Healing Across Borders: Medical Manuscripts and the Circulation of Knowledge in Medieval Scandinavia

Lecture by Lara Harris, Cambridge University
It is perhaps no coincidence that one of Denmark’s major exports today is pharmaceuticals. For centuries, Denmark has been a nexus for medical knowledge in the North. Around the turn of the thirteenth century, Henrik Harpestreng—personal physician to Erik Plovpenning and canon of Roskilde—composed his Danske urtebog, a pharmacological text based on Salernitan teachings but adapted to a Nordic audience. The work went on to become a foundational text for medical practice in medieval and early modern Scandinavia, surviving in at least thirteen medieval copies found across Denmark, Sweden, Norway, and Iceland.
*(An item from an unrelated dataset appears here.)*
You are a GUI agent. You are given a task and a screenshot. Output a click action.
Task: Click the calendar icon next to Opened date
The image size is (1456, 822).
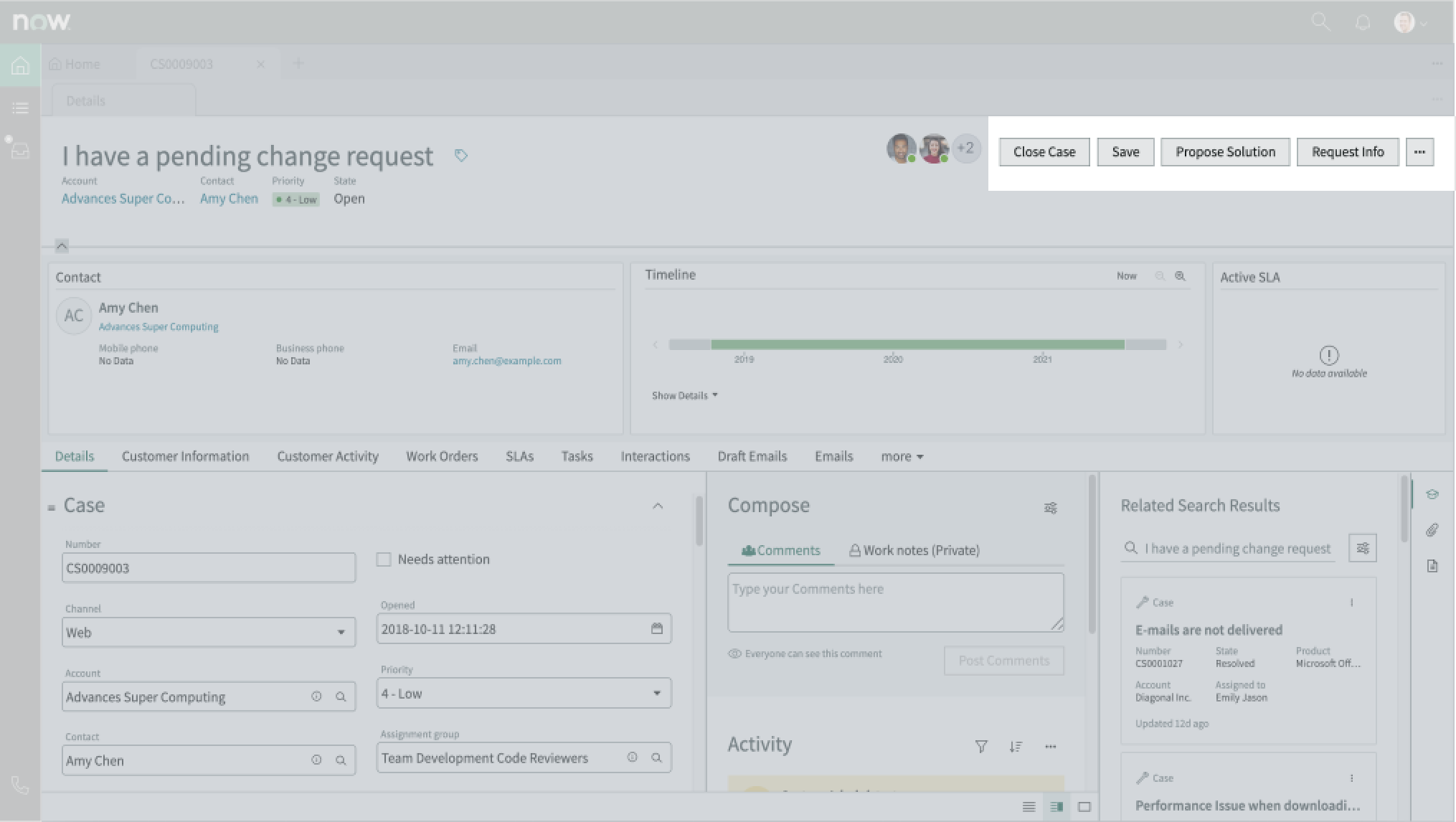[x=657, y=628]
With major ecclesiastical centres and manuscript collections in places such as Roskilde and Lund, Denmark became a site not only of reception but also of production and adaptation. Latin and vernacular medical texts were copied, excerpted, translated, and recontextualised in a Scandinavian setting. From the late fifteenth century, the flow of knowledge expanded further, as German medical texts—both in the original and in translation—began to appear in Danish manuscripts, reflecting increased scholarly exchange between Denmark and the German-speaking lands.
This lecture examines the extant corpus of Scandinavian medical manuscripts, with a focus on gynaecological texts, in order to trace the transmission and transformation of medical knowledge across the North. In doing so, it considers Denmark’s role as an intellectual centre, connecting the medical traditions of continental Europe with local Scandinavian medical and gynaecological practices.